**Exercise:** Could every line of the data be copied out once more, exactly?

(Collected data)

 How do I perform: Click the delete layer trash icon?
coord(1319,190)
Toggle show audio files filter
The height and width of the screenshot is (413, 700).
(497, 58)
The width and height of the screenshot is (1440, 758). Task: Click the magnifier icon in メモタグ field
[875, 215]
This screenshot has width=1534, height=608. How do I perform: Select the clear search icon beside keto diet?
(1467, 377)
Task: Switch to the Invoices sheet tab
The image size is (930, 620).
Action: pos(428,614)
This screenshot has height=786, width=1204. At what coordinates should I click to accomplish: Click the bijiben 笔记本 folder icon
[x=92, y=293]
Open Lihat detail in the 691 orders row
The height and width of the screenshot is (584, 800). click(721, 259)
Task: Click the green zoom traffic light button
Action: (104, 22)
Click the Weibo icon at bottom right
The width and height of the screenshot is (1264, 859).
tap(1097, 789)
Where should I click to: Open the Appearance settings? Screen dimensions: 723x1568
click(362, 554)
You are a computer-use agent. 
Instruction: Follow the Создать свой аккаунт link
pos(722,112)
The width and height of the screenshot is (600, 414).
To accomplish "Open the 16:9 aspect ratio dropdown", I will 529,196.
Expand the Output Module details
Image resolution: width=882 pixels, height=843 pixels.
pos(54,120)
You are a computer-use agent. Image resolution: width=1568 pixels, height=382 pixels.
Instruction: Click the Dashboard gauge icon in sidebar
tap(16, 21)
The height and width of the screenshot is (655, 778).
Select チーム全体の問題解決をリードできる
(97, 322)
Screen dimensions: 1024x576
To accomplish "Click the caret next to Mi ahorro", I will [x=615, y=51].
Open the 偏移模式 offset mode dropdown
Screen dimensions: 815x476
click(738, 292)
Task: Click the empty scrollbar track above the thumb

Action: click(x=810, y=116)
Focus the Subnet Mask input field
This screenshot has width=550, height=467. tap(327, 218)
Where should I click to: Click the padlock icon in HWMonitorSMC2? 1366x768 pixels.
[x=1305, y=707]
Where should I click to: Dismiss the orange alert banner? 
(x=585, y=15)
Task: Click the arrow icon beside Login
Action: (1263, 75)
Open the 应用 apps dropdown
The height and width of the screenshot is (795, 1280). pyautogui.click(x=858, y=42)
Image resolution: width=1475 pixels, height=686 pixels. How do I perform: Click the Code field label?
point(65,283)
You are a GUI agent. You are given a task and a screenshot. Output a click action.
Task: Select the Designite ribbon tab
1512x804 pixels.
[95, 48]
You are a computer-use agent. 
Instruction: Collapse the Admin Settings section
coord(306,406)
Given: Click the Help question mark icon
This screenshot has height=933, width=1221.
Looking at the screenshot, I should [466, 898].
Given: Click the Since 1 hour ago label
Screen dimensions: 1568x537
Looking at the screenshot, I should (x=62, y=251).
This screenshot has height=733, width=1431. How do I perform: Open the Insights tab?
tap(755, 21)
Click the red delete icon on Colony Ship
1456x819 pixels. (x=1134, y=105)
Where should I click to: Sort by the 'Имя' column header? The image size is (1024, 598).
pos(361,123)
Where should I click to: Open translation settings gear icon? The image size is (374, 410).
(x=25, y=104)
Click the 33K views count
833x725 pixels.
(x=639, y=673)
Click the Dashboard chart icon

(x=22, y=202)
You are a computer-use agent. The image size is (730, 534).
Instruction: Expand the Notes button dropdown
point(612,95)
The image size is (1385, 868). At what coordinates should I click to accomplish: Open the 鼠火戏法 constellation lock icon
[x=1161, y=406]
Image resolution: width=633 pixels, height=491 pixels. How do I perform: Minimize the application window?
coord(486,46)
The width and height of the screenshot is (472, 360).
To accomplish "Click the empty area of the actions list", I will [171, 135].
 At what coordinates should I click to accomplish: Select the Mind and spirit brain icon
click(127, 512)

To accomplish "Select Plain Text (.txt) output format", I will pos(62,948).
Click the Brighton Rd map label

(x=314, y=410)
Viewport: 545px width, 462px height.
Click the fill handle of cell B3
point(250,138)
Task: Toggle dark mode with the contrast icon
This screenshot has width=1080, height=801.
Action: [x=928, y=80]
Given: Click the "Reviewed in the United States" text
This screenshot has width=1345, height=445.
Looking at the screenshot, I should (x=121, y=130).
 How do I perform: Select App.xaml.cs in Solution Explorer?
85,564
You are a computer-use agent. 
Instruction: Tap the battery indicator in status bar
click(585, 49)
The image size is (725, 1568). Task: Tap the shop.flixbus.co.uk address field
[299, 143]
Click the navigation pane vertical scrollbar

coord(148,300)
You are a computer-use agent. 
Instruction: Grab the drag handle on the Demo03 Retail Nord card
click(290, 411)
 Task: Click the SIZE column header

**Written solution:**
 How do I perform: Click the delete layer trash icon?
coord(1319,190)
Toggle show audio files filter
The height and width of the screenshot is (413, 700).
(497, 58)
The width and height of the screenshot is (1440, 758). Task: Click the magnifier icon in メモタグ field
[875, 215]
This screenshot has width=1534, height=608. How do I perform: Select the clear search icon beside keto diet?
(1467, 377)
Task: Switch to the Invoices sheet tab
The image size is (930, 620).
Action: pos(428,614)
This screenshot has height=786, width=1204. At what coordinates should I click to accomplish: Click the bijiben 笔记本 folder icon
[x=92, y=293]
Open Lihat detail in the 691 orders row
The height and width of the screenshot is (584, 800). click(721, 259)
Task: Click the green zoom traffic light button
Action: (104, 22)
Click the Weibo icon at bottom right
The width and height of the screenshot is (1264, 859).
tap(1097, 789)
Where should I click to: Open the Appearance settings? Screen dimensions: 723x1568
click(362, 554)
You are a computer-use agent. 
Instruction: Follow the Создать свой аккаунт link
pos(722,112)
The width and height of the screenshot is (600, 414).
To accomplish "Open the 16:9 aspect ratio dropdown", I will 529,196.
Expand the Output Module details
Image resolution: width=882 pixels, height=843 pixels.
pos(54,120)
You are a computer-use agent. Image resolution: width=1568 pixels, height=382 pixels.
Instruction: Click the Dashboard gauge icon in sidebar
tap(16, 21)
The height and width of the screenshot is (655, 778).
Select チーム全体の問題解決をリードできる
(97, 322)
Screen dimensions: 1024x576
To accomplish "Click the caret next to Mi ahorro", I will [x=615, y=51].
Open the 偏移模式 offset mode dropdown
Screen dimensions: 815x476
click(738, 292)
Task: Click the empty scrollbar track above the thumb

Action: click(x=810, y=116)
Focus the Subnet Mask input field
This screenshot has width=550, height=467. tap(327, 218)
Where should I click to: Click the padlock icon in HWMonitorSMC2? 1366x768 pixels.
[x=1305, y=707]
Where should I click to: Dismiss the orange alert banner? 
(x=585, y=15)
Task: Click the arrow icon beside Login
Action: (1263, 75)
Open the 应用 apps dropdown
The height and width of the screenshot is (795, 1280). pyautogui.click(x=858, y=42)
Image resolution: width=1475 pixels, height=686 pixels. How do I perform: Click the Code field label?
point(65,283)
You are a GUI agent. You are given a task and a screenshot. Output a click action.
Task: Select the Designite ribbon tab
1512x804 pixels.
[95, 48]
You are a computer-use agent. 
Instruction: Collapse the Admin Settings section
coord(306,406)
Given: Click the Help question mark icon
This screenshot has height=933, width=1221.
Looking at the screenshot, I should [466, 898].
Given: Click the Since 1 hour ago label
Screen dimensions: 1568x537
Looking at the screenshot, I should (x=62, y=251).
This screenshot has height=733, width=1431. How do I perform: Open the Insights tab?
tap(755, 21)
Click the red delete icon on Colony Ship
1456x819 pixels. (x=1134, y=105)
Where should I click to: Sort by the 'Имя' column header? The image size is (1024, 598).
pos(361,123)
Where should I click to: Open translation settings gear icon? The image size is (374, 410).
(x=25, y=104)
Click the 33K views count
833x725 pixels.
(x=639, y=673)
Click the Dashboard chart icon

(x=22, y=202)
You are a computer-use agent. The image size is (730, 534).
Instruction: Expand the Notes button dropdown
point(612,95)
The image size is (1385, 868). At what coordinates should I click to accomplish: Open the 鼠火戏法 constellation lock icon
[x=1161, y=406]
Image resolution: width=633 pixels, height=491 pixels. How do I perform: Minimize the application window?
coord(486,46)
The width and height of the screenshot is (472, 360).
To accomplish "Click the empty area of the actions list", I will [171, 135].
 At what coordinates should I click to accomplish: Select the Mind and spirit brain icon
click(127, 512)

To accomplish "Select Plain Text (.txt) output format", I will pos(62,948).
Click the Brighton Rd map label

(x=314, y=410)
Viewport: 545px width, 462px height.
Click the fill handle of cell B3
point(250,138)
Task: Toggle dark mode with the contrast icon
This screenshot has width=1080, height=801.
Action: [x=928, y=80]
Given: Click the "Reviewed in the United States" text
This screenshot has width=1345, height=445.
Looking at the screenshot, I should (x=121, y=130).
 How do I perform: Select App.xaml.cs in Solution Explorer?
85,564
You are a computer-use agent. 
Instruction: Tap the battery indicator in status bar
click(585, 49)
The image size is (725, 1568). Task: Tap the shop.flixbus.co.uk address field
[299, 143]
Click the navigation pane vertical scrollbar

coord(148,300)
You are a computer-use agent. 
Instruction: Grab the drag handle on the Demo03 Retail Nord card
click(290, 411)
 Task: Click the SIZE column header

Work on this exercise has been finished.